Screenshot grounding data
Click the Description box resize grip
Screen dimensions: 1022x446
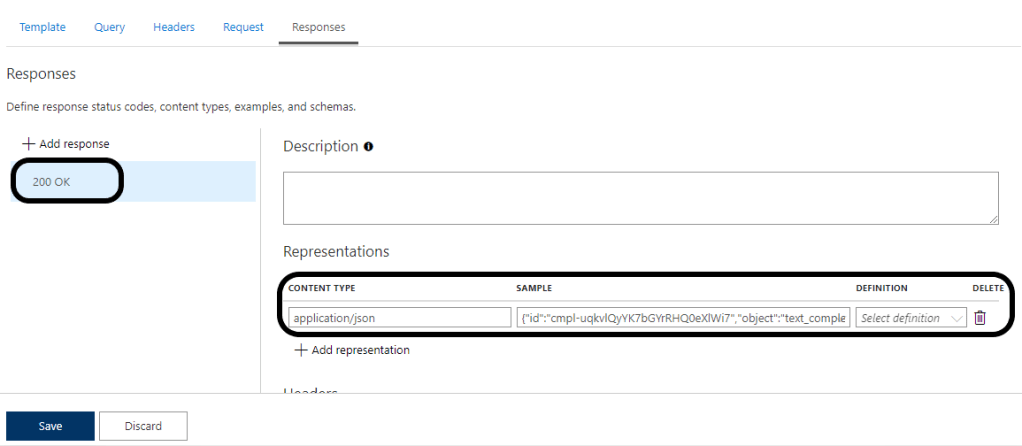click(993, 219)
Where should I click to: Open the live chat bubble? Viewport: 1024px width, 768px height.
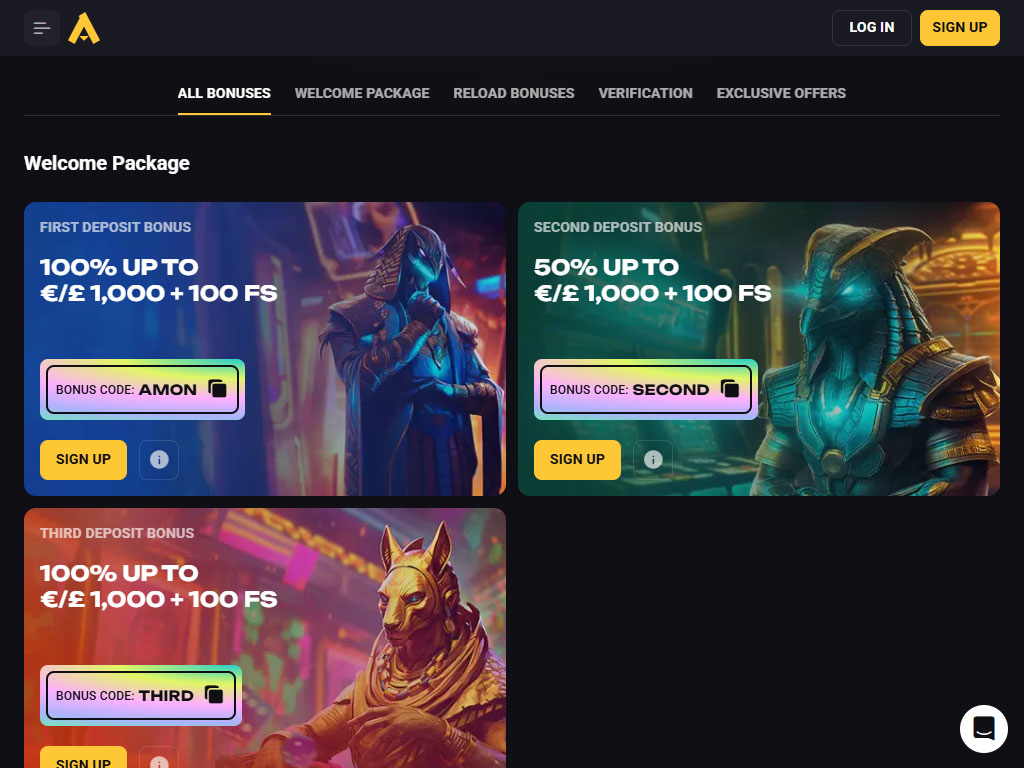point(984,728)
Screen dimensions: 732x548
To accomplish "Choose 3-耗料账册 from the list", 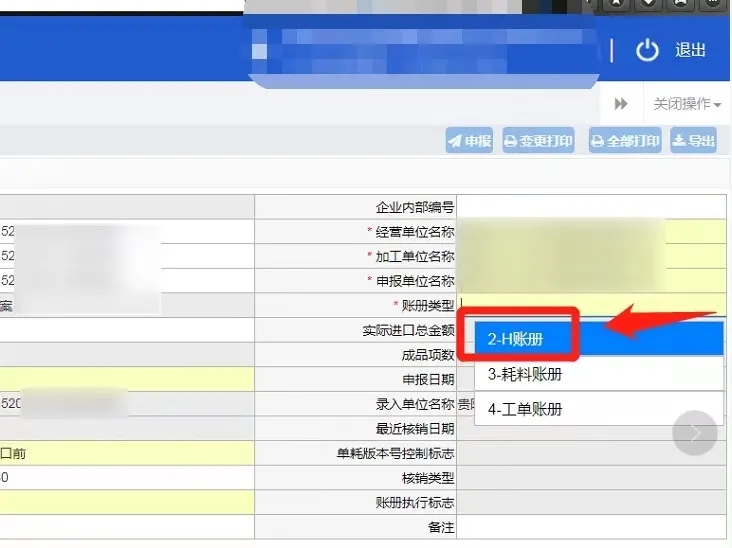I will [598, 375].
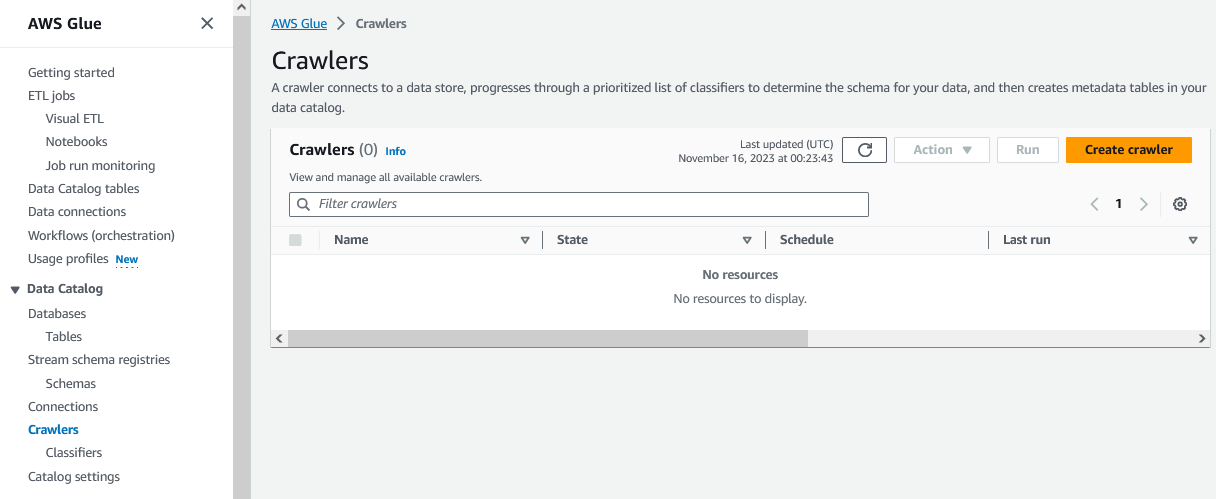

### WHAT IS REQUIRED
Your answer must be an exact copy of the lines from the start of the entries through the line with "Screen dimensions: 732x548", with no pictures.

### SOLUTION BELOW
Click the Description box resize grip
Screen dimensions: 1022x446
click(993, 219)
Where should I click to: Open the live chat bubble? Viewport: 1024px width, 768px height.
point(984,728)
Screen dimensions: 732x548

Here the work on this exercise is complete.